> Tekstfragment
============

1
Fasen van implementatie webectures De meeste instellingen doorlopen drie fasen bij weblecture-implementatie te weten: Fase 1: Starten en uitproberen Fase 2: Invoeren en opschalen Fase 3: Standaard dienstverlening Dit artikel gaat nader in op het verloop van deze fasen en biedt vele tips en aandachtspunten ter bevordering van een soepel implementatieproces.
Fase 1: Starten en uitproberen Een docent start op eigen initiatief met het opnemen van een college of is daarop opmerkzaam gemaakt door een ICT’er of onderwijskundige. Die eerste experimenten zijn heel nuttig om ervaringen op te doen maar ook om over het volgende na te denken: Wat is het directe doel van weblectures: wat wil de docent er precies mee bereiken? En wat is het strategisch doel: wat wil de opleiding of faculteit op wat langere termijn?

============

> Getoonde gegevens
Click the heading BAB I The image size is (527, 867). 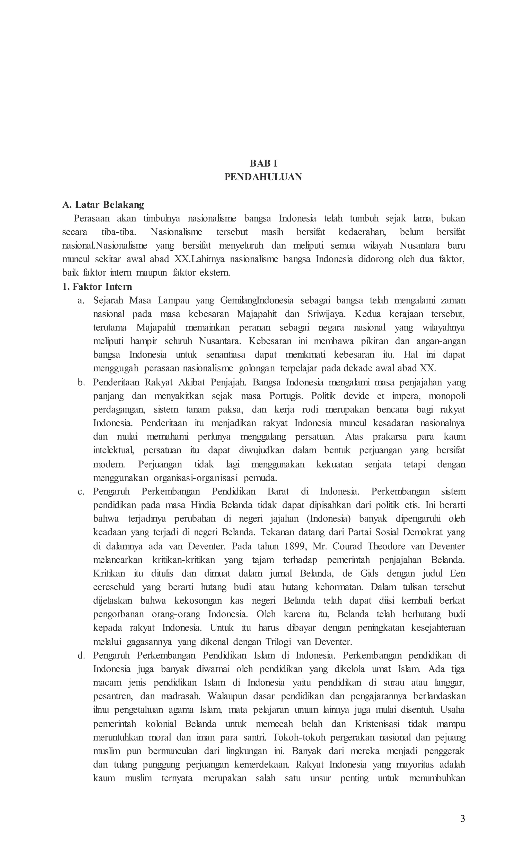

============

> Beoogd doel 1
Leg in één tot drie zinnen uit waarom de eerste experimenten met het opnemen van colleges volgens het tekstfragment nuttig zijn.
> Beoogd doel 2
Welke naam krijgt de tweede fase in het tekstfragment?
> Beoogd doel 3
Herhaal uit het tekstfragment woord voor woord het stuk van "Fase 1: Starten en uitproberen Een" tot en met "wat langere termijn?".
Het materiaal heeft niets met het tekstfragment te maken.

> Uitvoer taak 1
Ze helpen om ervaringen op te doen. Daarnaast zetten ze aan tot nadenken over het directe doel van weblectures, dus wat de docent ermee wil bereiken, en over het strategische doel, dus wat de opleiding of faculteit op langere termijn wil.

> Uitvoer taak 2
Invoeren en opschalen.

> Uitvoer taak 3
Fase 1: Starten en uitproberen Een docent start op eigen initiatief met het opnemen van een college of is daarop opmerkzaam gemaakt door een ICT’er of onderwijskundige. Die eerste experimenten zijn heel nuttig om ervaringen op te doen maar ook om over het volgende na te denken: Wat is het directe doel van weblectures: wat wil de docent er precies mee bereiken? En wat is het strategisch doel: wat wil de opleiding of faculteit op wat langere termijn?